Countries seeking to build their vaccine demand chains can use the rigorous evidence about these interventions to choose which programs to stop, which to stop, and which to scale. 

3. Scale—and keep testing—promising vaccine demand solutions

In 2021, when the Mercury Project launched, the rigorous evidence base was insufficient to guide demand-side investments. At that time, vaccine demand evidence was largely derived from one-off studies, with conflicting results across contexts. 

Now, due to investments in the Mercury Project and other initiatives, we have a stronger evidence base. It is time to start building upward from this foundation, seeing how the bricks fit together and support one another rather than fashioning new bricks. We can take what we have learned to put together a common vaccine demand  playbook that countries and communities can use to determine which vaccine demand interventions  to stop, which to start, and which to scale.

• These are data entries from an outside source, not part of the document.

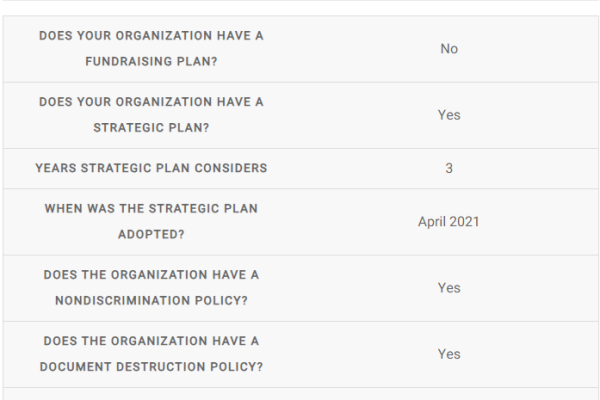Viewport: 600px width, 400px height.
Task: Click the empty row at the table bottom
Action: click(x=300, y=394)
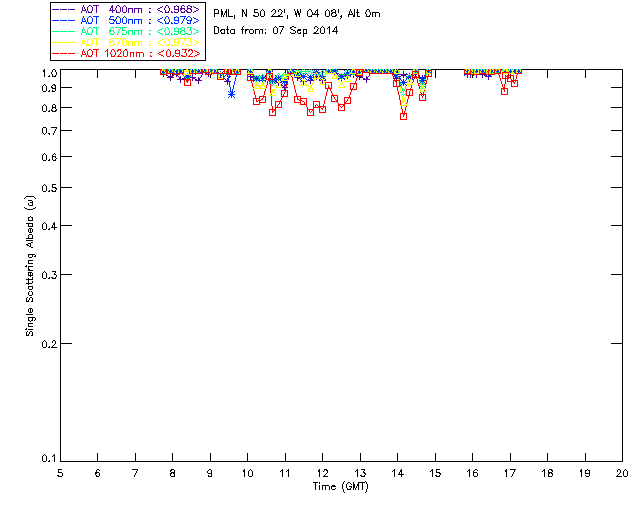Click the 0.5 label on the y-axis
Image resolution: width=640 pixels, height=512 pixels.
[x=49, y=188]
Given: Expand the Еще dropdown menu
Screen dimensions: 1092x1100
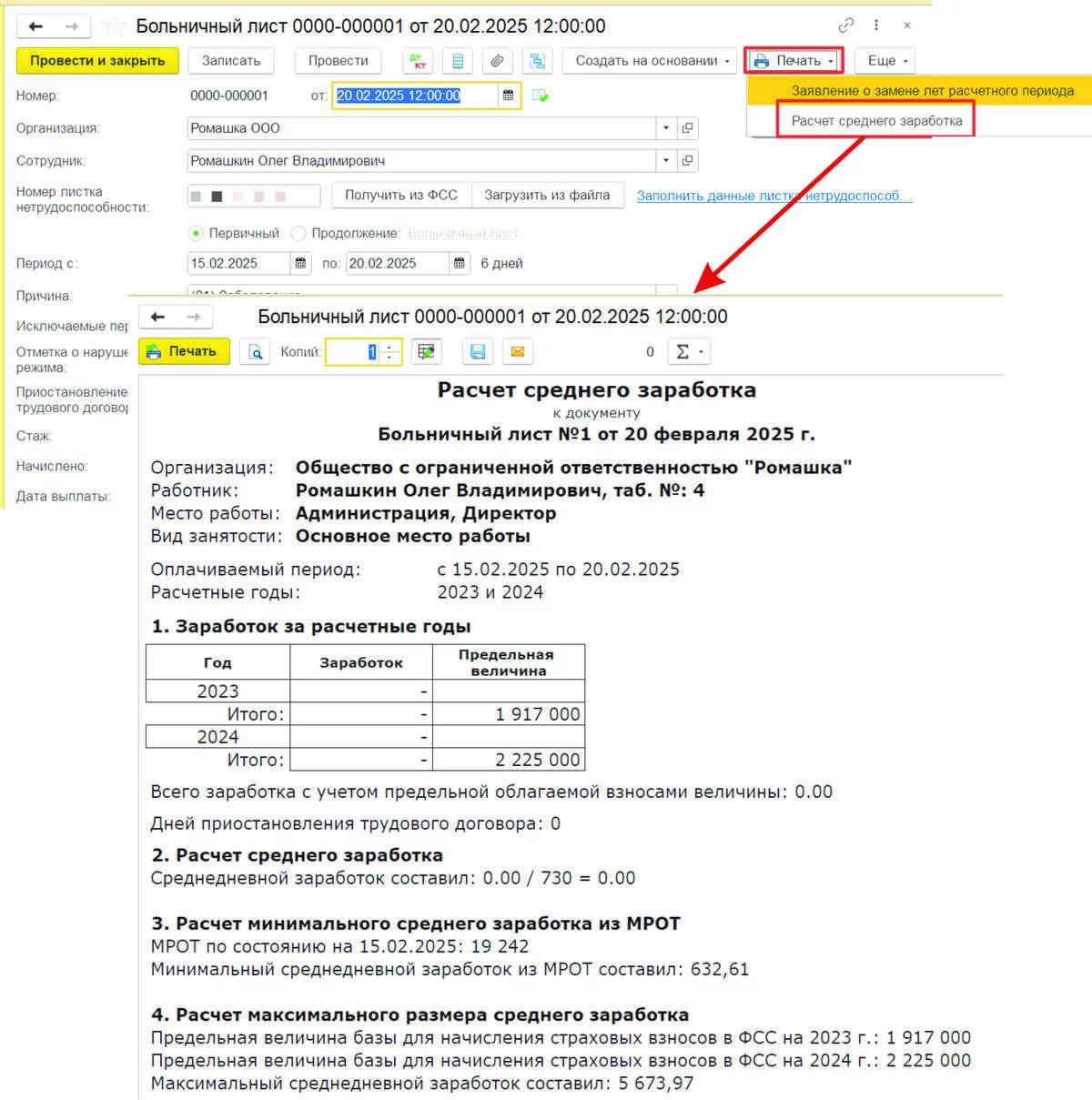Looking at the screenshot, I should coord(883,60).
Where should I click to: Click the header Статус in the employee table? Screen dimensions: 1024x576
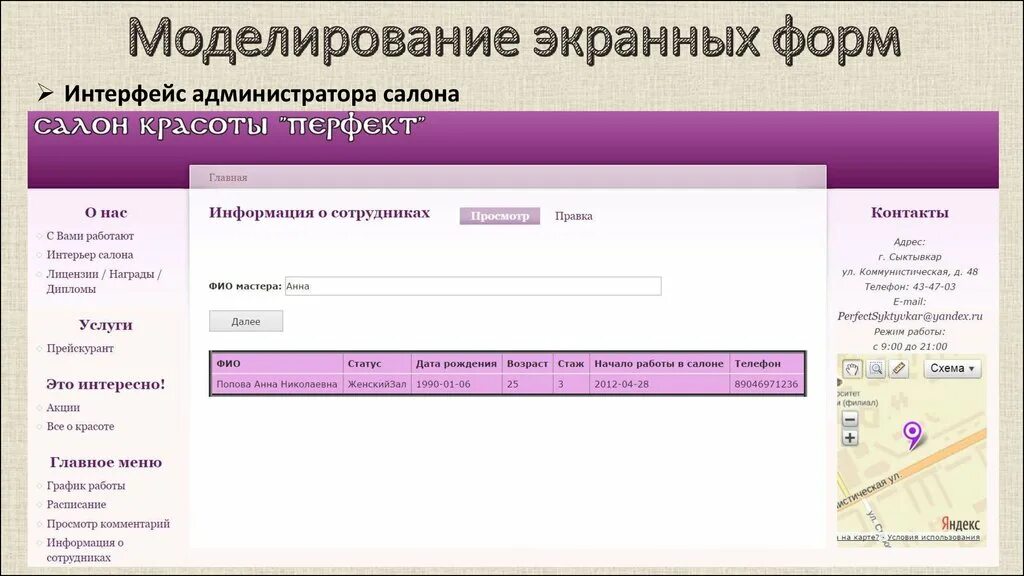click(x=364, y=363)
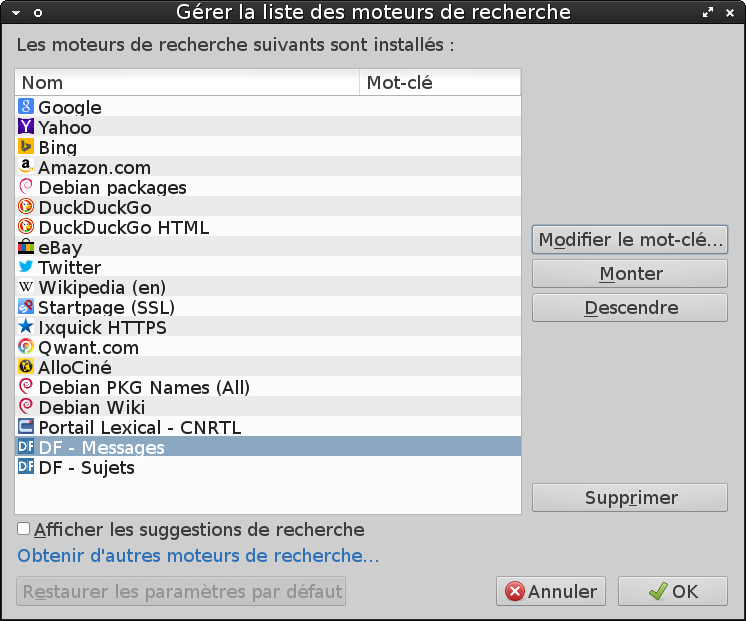Open link to get more search engines
This screenshot has width=746, height=621.
point(198,556)
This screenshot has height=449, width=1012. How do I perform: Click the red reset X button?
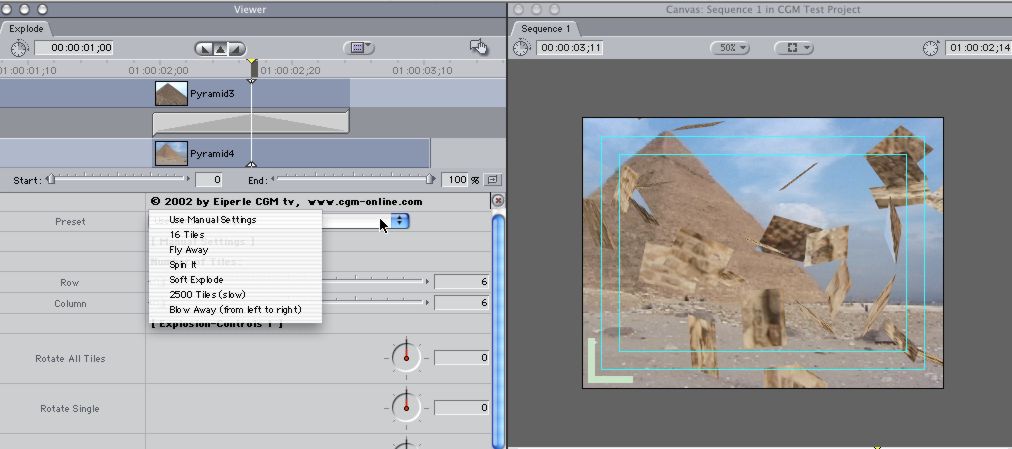[498, 201]

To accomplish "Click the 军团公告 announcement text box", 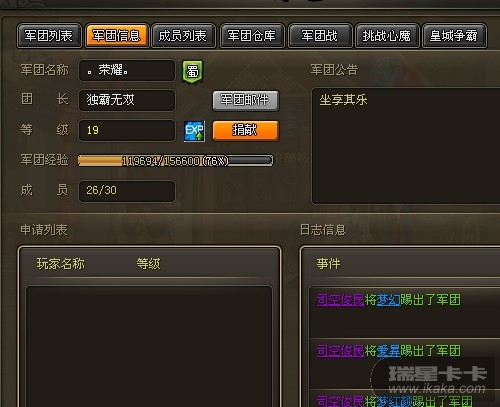I will click(x=406, y=146).
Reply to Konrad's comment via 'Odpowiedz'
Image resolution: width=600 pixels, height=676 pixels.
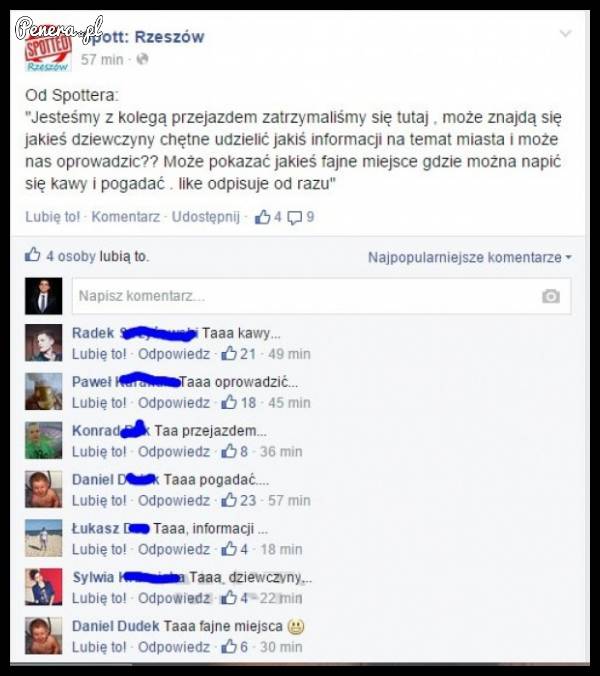(174, 452)
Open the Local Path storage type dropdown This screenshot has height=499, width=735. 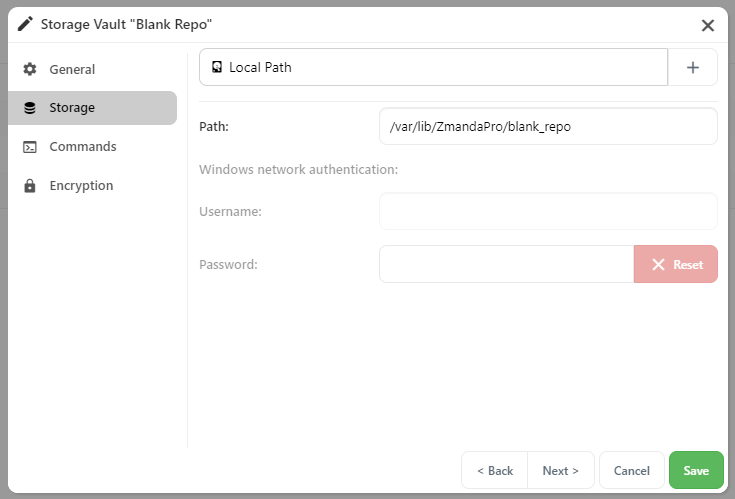(x=433, y=67)
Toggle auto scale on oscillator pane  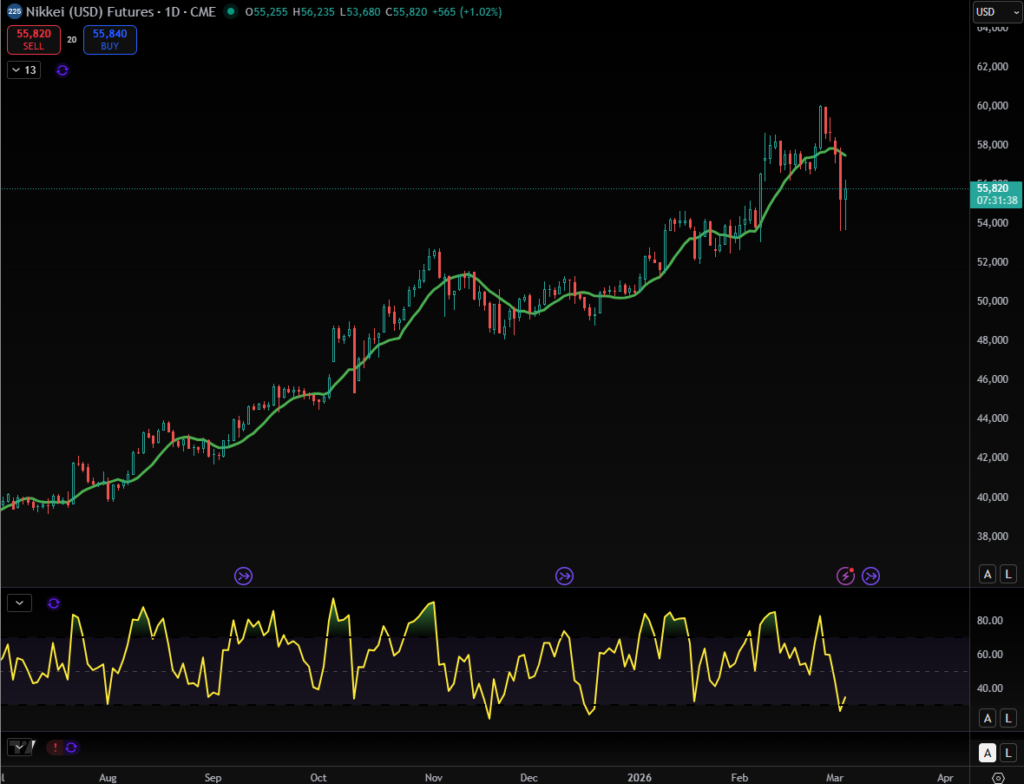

While we now know enough to build an evidence-based vaccine demand playbook, it is essential that we keep testing even as we implement the playbook at scale. Behavioral interventions are susceptible to contextual effects. A central tension in scaling behavioral evidence is tempering scaling with continual learning about how broadly interventions generalize across contexts. 

A “master protocol” approach would allow for both scaling and continually testing promising vaccine demand interventions across diverse contexts to generate both locally useful and globally informative findings. Master protocols offer a promising approach to learning-and-doing at scale. In a master protocol, the most cost-effective interventions from the current evidence base would be simultaneously deployed across multiple contexts in a large-scale coordinated randomized controlled trial, significantly advancing our global understanding of which interventions generalize and which do not.

Vaccinations for everyone, everywhere

The achievement of temporal landmarks by the WHO and Gavi this spring provides an opportune moment to make important new commitments to global vaccination goals. By learning from and acting on high-quality social and behavioral science evidence, we can strengthen global vaccine demand chains, ensuring that vaccines on shelves become vaccinations in arms for everyone, everywhere.